Art thou pale for weariness of climbing heaven and gazing on the earth, wandering companionless among the stars that have a different birth, and ever changing, like a joyless eye that finds no object worth it's constancy? Thou chosen sister of the Spirit, that gazes on thee til in thee it pities. . . -Shelley (To The Moon)

Monday, October 12, 2009


Many writers, particularly Canadian ones, have been inspired by the paintings of Emily Carr and the Group of Seven. I have seen her paintings many times at the Royal Ontario Museum and the Art Gallery of Ontario. A Tom Thomson hung on the wall of my childhood home. I can't attempt to explain what these paintings mean to me in any other way than how I have explained it below, in my poem Frontier. Someday I will expand this poem or use pieces of it for another, more complex poem on this subject.
In the meantime, though, I can tell you a little about the lines: "On her shades of grey, from dappled plum to ocean/ I hang silver tears; their transverse waves/ augment and diminish." My "tears" are a not just a literal response to being moved by her work, but they are meant as the filters of perceptions through which we all respond to visual stimuli. We each perceive and "see" things, especially art, differently from one another. In this metaphorical way, my "tears" also connote the fantastical idea that I have touched or changed the work somehow by seeing it, so that the painting will carry with it something of each of its viewers throughout its life.
The above painting and the one to the right are by Emily Carr. I hope you will leave your tears on my poem and return again to see what's changed.


Materials that men have made
obscure what nature means to emphasize.

They decorate walls in synthetic shapes
nature did not make --------- their jades
will never match the gem -------------

To God, green
is the very substance
of the leaf itself.

To God, blue is chameleon
changing against desert sands --------------
mutation its very essence.

Most of what men make is grey:

endless slabs, great as lakes
sweeping continents, constituting castles. . .
warehouses. . . vast stadiums. . .

Inside earth, legacies

of craft and construct, of form and fashion
spur with wind their veiny waifs
to adjust the pressure, inciting newborn vines
to somnolently streak our stone-hewn homes

for inevitable weddings of spirit to mere substance.

Emily's paintings do not perform a function,
or try to fool me into thinking they are anything besides wild.

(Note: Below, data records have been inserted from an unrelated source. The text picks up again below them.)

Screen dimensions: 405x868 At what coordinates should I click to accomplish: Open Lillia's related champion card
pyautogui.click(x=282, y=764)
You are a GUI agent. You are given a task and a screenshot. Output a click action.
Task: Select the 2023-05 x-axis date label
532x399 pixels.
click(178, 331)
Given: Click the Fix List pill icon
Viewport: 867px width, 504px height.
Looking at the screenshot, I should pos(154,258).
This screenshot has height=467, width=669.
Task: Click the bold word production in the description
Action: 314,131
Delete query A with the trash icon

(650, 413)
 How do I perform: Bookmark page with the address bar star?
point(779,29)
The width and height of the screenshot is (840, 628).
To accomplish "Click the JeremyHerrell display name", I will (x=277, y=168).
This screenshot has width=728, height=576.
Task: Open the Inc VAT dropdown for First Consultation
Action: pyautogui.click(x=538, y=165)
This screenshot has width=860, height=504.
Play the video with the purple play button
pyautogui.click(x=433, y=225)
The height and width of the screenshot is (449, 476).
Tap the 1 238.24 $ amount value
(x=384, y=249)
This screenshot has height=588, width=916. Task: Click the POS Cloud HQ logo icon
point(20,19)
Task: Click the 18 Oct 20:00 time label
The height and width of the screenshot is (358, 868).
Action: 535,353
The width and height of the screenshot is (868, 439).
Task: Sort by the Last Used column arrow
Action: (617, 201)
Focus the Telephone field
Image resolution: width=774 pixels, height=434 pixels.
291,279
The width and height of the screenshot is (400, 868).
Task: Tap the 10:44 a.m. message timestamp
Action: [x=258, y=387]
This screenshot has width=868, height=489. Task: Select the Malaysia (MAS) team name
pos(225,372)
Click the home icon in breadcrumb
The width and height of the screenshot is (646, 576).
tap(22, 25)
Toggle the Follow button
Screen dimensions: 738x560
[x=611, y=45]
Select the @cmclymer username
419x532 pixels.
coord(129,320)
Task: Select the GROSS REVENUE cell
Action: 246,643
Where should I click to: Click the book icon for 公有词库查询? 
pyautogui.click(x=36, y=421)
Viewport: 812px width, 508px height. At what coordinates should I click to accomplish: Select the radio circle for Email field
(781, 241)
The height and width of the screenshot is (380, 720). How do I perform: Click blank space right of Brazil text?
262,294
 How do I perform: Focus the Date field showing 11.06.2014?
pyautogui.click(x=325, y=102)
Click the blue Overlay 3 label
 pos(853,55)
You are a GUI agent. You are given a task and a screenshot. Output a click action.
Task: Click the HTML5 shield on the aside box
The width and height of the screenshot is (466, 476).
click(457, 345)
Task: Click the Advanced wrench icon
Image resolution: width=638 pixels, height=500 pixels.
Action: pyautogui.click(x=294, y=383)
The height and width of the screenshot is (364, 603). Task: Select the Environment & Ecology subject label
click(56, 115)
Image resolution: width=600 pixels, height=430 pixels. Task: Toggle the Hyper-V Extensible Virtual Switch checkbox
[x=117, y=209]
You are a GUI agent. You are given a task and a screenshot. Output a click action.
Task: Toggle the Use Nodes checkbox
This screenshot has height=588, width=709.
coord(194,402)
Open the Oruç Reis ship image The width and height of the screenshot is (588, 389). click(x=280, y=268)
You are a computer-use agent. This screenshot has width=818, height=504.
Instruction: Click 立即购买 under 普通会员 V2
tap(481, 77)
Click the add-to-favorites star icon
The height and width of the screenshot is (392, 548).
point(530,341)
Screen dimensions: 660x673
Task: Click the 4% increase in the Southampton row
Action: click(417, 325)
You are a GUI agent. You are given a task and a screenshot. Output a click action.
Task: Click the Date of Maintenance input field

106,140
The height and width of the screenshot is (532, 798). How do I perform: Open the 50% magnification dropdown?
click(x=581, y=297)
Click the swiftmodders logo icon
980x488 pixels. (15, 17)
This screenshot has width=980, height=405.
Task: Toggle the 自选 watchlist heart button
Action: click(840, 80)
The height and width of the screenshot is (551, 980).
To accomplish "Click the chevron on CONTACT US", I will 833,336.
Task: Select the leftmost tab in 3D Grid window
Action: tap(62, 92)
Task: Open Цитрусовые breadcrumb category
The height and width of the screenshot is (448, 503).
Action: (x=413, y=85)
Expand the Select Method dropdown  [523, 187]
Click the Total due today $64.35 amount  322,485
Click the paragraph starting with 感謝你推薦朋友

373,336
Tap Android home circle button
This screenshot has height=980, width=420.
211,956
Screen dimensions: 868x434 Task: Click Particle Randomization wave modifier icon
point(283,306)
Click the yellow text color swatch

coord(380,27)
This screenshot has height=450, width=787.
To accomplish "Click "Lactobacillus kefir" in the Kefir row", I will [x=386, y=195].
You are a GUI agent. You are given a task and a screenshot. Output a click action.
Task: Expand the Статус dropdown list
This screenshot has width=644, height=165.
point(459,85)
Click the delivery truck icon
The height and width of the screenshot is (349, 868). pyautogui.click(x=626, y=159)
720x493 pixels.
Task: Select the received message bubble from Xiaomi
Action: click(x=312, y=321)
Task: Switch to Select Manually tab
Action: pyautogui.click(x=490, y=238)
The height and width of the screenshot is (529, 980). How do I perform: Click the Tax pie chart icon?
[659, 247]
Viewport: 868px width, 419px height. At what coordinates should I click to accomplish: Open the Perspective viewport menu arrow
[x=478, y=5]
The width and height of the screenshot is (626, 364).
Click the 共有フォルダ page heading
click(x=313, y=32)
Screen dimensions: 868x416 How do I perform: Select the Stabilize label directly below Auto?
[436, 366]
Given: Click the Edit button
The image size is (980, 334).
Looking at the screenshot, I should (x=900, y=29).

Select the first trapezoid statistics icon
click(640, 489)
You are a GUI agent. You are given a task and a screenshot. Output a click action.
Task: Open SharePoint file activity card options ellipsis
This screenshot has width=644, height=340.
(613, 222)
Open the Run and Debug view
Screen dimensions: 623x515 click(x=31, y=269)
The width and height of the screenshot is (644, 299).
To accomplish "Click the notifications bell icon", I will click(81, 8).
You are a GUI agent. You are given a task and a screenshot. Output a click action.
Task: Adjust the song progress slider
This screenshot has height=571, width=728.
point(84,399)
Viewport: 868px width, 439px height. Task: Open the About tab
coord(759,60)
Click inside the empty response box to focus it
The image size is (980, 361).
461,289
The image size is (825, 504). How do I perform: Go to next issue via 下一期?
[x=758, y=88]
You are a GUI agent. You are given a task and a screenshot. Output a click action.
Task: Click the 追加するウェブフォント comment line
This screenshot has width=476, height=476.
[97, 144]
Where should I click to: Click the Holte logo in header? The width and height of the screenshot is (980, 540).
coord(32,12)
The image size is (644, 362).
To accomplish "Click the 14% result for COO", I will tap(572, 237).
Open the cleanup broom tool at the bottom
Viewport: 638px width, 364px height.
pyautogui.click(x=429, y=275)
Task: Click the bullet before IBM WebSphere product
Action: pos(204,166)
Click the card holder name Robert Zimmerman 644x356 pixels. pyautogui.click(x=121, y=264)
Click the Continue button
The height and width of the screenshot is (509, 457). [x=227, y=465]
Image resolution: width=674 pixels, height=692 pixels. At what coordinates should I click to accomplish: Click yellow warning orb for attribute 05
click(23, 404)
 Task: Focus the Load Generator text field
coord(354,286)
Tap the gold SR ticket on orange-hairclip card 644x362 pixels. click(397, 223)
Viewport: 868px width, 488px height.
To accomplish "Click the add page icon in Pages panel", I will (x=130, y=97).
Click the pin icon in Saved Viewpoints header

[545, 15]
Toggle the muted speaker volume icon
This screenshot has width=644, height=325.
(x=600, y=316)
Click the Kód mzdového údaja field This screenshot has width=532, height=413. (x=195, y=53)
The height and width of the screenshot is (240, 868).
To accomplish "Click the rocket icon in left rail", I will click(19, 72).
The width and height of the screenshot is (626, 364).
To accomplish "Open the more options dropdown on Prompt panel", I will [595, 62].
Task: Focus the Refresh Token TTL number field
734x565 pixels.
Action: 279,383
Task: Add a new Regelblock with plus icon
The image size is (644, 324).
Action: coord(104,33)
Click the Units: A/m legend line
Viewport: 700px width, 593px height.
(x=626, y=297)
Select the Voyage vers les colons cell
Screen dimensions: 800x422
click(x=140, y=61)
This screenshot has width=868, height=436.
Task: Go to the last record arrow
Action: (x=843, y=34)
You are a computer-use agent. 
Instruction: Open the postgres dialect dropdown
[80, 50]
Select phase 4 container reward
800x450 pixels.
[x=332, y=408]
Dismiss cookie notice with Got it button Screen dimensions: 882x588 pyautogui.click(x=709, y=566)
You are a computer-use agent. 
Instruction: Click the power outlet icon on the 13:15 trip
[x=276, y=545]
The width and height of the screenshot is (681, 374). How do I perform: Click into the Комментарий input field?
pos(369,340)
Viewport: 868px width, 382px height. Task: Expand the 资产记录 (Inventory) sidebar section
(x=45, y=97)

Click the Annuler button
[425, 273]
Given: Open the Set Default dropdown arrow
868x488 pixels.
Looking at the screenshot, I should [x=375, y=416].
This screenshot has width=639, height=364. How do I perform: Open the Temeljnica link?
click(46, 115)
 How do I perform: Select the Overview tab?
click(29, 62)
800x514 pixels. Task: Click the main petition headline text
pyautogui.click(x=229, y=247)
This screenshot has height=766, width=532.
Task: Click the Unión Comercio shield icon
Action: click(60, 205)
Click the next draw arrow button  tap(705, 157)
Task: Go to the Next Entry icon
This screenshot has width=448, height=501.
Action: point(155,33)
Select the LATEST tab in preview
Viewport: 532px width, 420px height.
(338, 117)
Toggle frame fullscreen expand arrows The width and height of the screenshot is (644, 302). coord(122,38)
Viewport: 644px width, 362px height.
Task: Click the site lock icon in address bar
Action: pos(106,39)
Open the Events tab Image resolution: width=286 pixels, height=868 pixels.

On her shades of grey, from dappled plum to ocean
I hang silver tears; their transverse waves

augment and diminish.


  1. I envy you for this, Nicole; your ability to convey your response to art with such precision; and delighted to make the acquaintance, even in tiny reproductions, of this clearly important Canadian painter, who for her part is able to convey her response to Nature with such precision - her response and not just the shapes and colours captured by her retinas - and most important, able to convey her response to an audience to stimulate their response.

    Thank you.

  2. I'm so glad you liked meeting Emily Carr!! Hopefully you will someday see her paintings in real life - they are much much larger! The first time I saw Monet's Waterlillies at The Met I sunk down into a bench and began to cry. The gallery attendant approached to ask if I was alright. "I just never knew it was so. . . . BIG," I blubbered.
    It's always important for me to try and explore the idea that the messages our senses gives our brains is never untouched by philosophy. For example, people who like the colour red don't place decorative red accents in abundance throughout their houses simply because they are red. They put them there because they LIKE them AND they are red. When we don't philosophize our stimuli it's due to a somewhat paradoxical act of deep relaxation.